----- TEXTE DE LA PAGE

25 October 2019

12 min - lecture

women of ubisoft

Les Femmes d'Ubisoft – Chella Ramanan

Avec des contributions au Guardian et à la BBC en plus de nombreuses apparitions comme conférencière, cette Londonienne d'origine a souvent traité de la diversité dans les jeux vidéo et de la pauvre représentation des minorités visibles dans ce domaine. Il y a trois ans, elle fit ses premiers pas dans le monde du développement en entamant la création de son propre jeu aux côtés de l'artiste et programmeuse Claire Morley et d'une petite équipe de graphistes, de compositrices musicales et de conceptrices sonores. Le jeu indépendant publié en autoédition, intitulé Before I Forget, est une exploration narrative portant sur un personnage atteint de démence. Son lancement est prévu pour l'an prochain.

Toujours à la défense de la diversité, Mme Ramanan a co-fondé cette année POC in Play, un organisme pro-diversité indépendant dont la mission est d'augmenter la présence et la représentation des minorités visibles dans l'industrie du jeu vidéo. Son expérience en développement et ses nombreuses années comme rédactrice lui ont permis de rencontrer d'autres professionnels de l'industrie et d'éventuellement décrocher un poste comme conceptrice narrative chez Ubisoft, dans les bureaux de Massive Entertainment.

Women of Ubisoft – Chella Ramanan

La journaliste que vous étiez a-t-elle toujours voulu se diriger vers l'écriture de jeux vidéo?

----------
----- ENREGISTREMENTS FOURNIS

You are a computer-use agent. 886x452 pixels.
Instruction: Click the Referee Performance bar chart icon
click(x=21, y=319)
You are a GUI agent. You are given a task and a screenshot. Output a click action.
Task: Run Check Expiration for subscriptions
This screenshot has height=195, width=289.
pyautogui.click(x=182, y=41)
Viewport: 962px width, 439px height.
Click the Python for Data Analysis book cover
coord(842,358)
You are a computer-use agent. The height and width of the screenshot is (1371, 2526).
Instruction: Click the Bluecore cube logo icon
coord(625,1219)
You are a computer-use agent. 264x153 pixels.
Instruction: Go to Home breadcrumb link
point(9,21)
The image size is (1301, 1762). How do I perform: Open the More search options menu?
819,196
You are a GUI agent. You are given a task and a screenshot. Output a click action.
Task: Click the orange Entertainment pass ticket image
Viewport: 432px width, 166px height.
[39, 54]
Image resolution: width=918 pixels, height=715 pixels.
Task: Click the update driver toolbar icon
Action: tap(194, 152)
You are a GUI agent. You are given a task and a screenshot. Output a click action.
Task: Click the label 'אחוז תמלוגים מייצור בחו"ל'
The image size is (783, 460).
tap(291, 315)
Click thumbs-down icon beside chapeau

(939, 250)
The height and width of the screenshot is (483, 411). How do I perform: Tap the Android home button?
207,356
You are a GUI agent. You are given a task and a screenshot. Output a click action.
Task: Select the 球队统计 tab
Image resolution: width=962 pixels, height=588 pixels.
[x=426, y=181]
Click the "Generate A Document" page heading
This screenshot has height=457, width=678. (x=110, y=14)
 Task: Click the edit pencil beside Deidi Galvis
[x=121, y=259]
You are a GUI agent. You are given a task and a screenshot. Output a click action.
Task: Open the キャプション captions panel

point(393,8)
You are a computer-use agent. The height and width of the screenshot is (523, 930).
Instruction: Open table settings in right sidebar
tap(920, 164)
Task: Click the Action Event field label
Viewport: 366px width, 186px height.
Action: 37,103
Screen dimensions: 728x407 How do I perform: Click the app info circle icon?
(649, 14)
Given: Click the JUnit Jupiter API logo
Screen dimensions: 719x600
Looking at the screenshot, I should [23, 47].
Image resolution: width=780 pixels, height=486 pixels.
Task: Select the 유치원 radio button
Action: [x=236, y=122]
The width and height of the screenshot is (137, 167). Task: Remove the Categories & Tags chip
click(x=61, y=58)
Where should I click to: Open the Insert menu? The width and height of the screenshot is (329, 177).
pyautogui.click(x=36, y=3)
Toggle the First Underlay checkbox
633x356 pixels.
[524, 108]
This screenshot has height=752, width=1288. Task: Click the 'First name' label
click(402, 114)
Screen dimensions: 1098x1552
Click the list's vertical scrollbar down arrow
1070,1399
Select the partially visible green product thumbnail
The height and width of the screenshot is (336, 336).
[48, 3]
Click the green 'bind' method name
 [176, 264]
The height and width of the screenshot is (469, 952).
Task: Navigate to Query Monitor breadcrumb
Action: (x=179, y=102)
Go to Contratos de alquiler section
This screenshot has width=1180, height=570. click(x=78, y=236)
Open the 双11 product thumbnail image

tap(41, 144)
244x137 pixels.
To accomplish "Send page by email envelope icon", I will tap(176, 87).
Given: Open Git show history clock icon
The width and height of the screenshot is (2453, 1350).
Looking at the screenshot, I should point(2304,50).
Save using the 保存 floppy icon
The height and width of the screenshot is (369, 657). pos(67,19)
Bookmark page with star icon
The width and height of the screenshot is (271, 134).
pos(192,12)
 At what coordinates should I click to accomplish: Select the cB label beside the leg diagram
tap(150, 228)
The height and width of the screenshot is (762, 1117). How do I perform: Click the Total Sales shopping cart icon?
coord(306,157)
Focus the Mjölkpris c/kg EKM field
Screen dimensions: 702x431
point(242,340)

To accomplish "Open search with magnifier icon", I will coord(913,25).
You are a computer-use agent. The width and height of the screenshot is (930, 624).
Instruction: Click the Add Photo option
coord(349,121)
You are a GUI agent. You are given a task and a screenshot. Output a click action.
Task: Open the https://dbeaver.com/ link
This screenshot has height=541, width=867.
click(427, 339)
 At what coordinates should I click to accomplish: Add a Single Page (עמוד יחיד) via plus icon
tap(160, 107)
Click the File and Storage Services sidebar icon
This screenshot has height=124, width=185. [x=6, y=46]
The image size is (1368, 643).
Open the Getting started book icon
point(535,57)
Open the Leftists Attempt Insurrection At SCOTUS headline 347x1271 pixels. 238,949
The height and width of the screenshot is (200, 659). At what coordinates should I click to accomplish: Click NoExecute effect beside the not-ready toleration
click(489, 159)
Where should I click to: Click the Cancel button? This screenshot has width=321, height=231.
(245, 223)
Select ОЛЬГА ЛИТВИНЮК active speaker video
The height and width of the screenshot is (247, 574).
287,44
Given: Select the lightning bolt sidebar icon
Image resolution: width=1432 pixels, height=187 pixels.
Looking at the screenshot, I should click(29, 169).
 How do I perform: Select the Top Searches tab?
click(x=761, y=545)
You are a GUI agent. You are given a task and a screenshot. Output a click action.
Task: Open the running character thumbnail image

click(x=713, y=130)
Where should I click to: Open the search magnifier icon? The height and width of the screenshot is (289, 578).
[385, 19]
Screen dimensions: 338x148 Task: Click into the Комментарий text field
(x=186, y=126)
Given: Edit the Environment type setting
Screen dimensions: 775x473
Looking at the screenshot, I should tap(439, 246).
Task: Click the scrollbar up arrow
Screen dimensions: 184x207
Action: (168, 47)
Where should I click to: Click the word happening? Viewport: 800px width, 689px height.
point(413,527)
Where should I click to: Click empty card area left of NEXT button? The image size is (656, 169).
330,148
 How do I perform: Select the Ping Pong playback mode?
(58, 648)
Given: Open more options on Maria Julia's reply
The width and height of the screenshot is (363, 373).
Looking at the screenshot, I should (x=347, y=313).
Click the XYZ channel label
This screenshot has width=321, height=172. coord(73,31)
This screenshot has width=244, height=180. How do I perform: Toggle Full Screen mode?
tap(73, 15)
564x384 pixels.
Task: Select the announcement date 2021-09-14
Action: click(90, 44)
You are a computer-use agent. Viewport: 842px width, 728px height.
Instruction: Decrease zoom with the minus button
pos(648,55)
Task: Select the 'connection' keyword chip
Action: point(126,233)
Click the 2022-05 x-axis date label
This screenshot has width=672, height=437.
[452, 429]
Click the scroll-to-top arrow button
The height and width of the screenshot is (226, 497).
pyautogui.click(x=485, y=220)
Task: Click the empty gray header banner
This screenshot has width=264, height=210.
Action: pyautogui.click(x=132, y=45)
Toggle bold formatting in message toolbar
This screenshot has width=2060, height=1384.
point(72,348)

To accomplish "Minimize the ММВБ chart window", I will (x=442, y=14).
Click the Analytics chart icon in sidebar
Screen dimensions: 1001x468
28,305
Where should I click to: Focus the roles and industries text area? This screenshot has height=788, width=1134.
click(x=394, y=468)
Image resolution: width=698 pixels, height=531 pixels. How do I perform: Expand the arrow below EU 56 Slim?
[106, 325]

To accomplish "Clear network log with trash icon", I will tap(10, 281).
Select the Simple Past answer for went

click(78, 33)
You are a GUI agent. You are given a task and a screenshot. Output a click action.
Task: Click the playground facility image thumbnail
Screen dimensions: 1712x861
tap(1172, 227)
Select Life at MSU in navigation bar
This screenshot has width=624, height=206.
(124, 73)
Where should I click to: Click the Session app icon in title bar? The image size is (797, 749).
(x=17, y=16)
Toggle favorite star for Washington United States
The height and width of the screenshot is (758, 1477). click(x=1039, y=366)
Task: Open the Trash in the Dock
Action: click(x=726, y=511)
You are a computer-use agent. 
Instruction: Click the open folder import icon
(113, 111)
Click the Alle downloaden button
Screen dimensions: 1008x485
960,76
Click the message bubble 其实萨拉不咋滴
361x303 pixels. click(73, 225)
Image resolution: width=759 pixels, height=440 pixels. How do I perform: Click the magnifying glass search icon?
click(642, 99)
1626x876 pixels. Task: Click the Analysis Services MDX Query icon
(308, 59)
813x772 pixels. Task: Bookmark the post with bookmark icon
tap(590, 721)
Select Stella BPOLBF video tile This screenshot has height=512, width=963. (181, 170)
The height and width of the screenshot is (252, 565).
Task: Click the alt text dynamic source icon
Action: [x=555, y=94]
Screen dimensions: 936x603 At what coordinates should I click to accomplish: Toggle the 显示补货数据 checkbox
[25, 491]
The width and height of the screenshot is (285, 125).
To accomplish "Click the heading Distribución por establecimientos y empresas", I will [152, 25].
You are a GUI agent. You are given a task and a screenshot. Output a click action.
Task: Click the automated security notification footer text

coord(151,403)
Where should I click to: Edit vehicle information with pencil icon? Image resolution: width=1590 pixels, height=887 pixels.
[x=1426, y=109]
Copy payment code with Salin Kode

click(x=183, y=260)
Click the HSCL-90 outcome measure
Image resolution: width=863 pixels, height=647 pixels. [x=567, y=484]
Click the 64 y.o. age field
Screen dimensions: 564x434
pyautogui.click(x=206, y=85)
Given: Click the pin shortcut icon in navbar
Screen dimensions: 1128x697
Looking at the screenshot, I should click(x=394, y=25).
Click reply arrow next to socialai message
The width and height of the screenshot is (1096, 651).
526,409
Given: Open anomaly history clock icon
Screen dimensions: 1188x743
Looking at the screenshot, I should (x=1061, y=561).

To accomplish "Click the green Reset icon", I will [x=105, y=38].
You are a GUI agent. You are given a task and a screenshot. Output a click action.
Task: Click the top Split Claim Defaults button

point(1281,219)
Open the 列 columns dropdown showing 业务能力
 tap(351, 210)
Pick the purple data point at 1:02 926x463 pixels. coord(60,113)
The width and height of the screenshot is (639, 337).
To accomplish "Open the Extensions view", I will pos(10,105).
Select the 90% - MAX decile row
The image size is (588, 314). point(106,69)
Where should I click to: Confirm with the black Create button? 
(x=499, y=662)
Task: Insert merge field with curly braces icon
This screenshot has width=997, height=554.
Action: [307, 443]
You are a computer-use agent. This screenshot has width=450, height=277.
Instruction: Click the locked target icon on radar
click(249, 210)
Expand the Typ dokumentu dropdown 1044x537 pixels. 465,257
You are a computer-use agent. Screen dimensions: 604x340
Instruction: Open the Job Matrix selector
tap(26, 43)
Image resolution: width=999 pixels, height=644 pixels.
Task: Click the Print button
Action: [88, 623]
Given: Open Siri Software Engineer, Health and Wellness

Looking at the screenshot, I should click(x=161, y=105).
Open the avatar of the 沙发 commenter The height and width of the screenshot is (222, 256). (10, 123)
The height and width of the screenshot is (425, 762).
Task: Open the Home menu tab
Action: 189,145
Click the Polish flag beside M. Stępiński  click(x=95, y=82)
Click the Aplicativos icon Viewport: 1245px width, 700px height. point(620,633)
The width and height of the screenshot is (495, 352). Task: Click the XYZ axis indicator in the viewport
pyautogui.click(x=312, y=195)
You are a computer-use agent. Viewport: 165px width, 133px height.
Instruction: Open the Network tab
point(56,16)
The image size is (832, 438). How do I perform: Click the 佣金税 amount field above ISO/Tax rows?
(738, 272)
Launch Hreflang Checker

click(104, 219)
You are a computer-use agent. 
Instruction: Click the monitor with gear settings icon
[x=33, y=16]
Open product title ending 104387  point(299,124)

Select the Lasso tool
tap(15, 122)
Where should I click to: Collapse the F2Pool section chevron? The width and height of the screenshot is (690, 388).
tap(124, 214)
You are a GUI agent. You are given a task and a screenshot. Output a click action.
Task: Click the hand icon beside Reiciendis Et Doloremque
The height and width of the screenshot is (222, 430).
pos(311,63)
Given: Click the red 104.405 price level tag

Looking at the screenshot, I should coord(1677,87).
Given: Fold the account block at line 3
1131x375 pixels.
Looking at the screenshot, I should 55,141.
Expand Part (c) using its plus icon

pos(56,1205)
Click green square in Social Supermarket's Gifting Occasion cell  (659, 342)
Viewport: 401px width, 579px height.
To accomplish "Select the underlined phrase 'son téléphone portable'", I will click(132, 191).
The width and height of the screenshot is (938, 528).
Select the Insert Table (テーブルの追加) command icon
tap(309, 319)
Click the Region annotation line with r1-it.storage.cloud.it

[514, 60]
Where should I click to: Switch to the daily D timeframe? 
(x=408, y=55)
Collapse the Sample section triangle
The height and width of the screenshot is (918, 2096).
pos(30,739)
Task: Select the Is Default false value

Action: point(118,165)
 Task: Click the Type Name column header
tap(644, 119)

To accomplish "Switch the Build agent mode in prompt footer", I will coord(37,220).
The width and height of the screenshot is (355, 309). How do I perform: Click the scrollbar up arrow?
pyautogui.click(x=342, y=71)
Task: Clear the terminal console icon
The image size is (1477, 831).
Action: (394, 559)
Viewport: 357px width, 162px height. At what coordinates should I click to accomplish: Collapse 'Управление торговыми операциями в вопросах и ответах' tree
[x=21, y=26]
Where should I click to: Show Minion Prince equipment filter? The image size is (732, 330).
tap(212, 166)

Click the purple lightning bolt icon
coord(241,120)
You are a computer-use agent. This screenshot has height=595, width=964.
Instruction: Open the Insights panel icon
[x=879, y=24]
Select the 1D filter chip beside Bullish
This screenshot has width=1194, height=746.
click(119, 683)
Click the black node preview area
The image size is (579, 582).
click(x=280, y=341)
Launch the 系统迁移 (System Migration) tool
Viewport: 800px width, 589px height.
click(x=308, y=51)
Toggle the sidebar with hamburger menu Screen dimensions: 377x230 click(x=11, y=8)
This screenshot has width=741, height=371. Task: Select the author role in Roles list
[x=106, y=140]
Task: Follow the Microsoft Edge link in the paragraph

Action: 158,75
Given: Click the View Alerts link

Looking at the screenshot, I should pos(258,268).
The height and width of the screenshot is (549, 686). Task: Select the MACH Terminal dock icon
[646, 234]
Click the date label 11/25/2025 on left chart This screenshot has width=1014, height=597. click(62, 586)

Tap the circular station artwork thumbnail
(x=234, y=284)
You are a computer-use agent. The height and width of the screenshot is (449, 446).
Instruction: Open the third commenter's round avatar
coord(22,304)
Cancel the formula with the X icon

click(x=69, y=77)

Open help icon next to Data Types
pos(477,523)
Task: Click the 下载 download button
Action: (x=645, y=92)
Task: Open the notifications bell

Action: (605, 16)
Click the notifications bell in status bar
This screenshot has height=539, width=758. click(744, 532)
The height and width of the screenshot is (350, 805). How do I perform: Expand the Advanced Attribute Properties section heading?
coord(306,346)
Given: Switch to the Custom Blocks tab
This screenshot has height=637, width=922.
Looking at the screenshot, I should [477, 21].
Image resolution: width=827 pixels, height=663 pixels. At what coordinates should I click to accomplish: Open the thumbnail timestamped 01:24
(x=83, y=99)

----------

» PETITS DÉFIS
**1)** Pour chaque affirmation, dites par oui ou par non si elle s'accorde avec le texte de la page, en citant mot pour mot les termes qui tranchent. (a) Chella Ramanan est originaire de Londres. (b) Elle a créé Before I Forget toute seule. (c) Elle a cofondé POC in Play cette année.
**2)** Transformez en liste JSON de chaînes les lignes des enregistrements allant de la ligne qui contient "Task: Click the scrollbar up arrow" jusqu'à celle qui contient "click(78, 33)", incluse, à raison d'une chaîne par ligne et sans les lignes vides.
Ces enregistrements n'ont aucun lien avec le texte de la page.

» RÉPONSES
**1)**
(a) Oui : « cette Londonienne d'origine ».
(b) Non : « aux côtés de l'artiste et programmeuse Claire Morley et d'une petite équipe de graphistes, de compositrices musicales et de conceptrices sonores ».
(c) Oui : « Mme Ramanan a co-fondé cette année POC in Play ».

**2)**
[
  "Task: Click the scrollbar up arrow",
  "Screen dimensions: 184x207",
  "Action: (168, 47)",
  "Where should I click to: Click the word happening? Viewport: 800px width, 689px height.",
  "point(413,527)",
  "Where should I click to: Click empty card area left of NEXT button? The image size is (656, 169).",
  "330,148",
  " How do I perform: Select the Ping Pong playback mode?",
  "(58, 648)",
  "Given: Open more options on Maria Julia's reply",
  "The width and height of the screenshot is (363, 373).",
  "Looking at the screenshot, I should (x=347, y=313).",
  "Click the XYZ channel label",
  "This screenshot has width=321, height=172. coord(73,31)",
  "This screenshot has width=244, height=180. How do I perform: Toggle Full Screen mode?",
  "tap(73, 15)",
  "564x384 pixels.",
  "Task: Select the announcement date 2021-09-14",
  "Action: click(90, 44)",
  "You are a computer-use agent. Viewport: 842px width, 728px height.",
  "Instruction: Decrease zoom with the minus button",
  "pos(648,55)",
  "Task: Select the 'connection' keyword chip",
  "Action: point(126,233)",
  "Click the 2022-05 x-axis date label",
  "This screenshot has width=672, height=437.",
  "[452, 429]",
  "Click the scroll-to-top arrow button",
  "The height and width of the screenshot is (226, 497).",
  "pyautogui.click(x=485, y=220)",
  "Task: Click the empty gray header banner",
  "This screenshot has width=264, height=210.",
  "Action: pyautogui.click(x=132, y=45)",
  "Toggle bold formatting in message toolbar",
  "This screenshot has width=2060, height=1384.",
  "point(72,348)",
  "To accomplish \"Minimize the ММВБ chart window\", I will (x=442, y=14).",
  "Click the Analytics chart icon in sidebar",
  "Screen dimensions: 1001x468",
  "28,305",
  "Where should I click to: Focus the roles and industries text area? This screenshot has height=788, width=1134.",
  "click(x=394, y=468)",
  "Image resolution: width=698 pixels, height=531 pixels. How do I perform: Expand the arrow below EU 56 Slim?",
  "[106, 325]",
  "To accomplish \"Clear network log with trash icon\", I will tap(10, 281).",
  "Select the Simple Past answer for went",
  "click(78, 33)"
]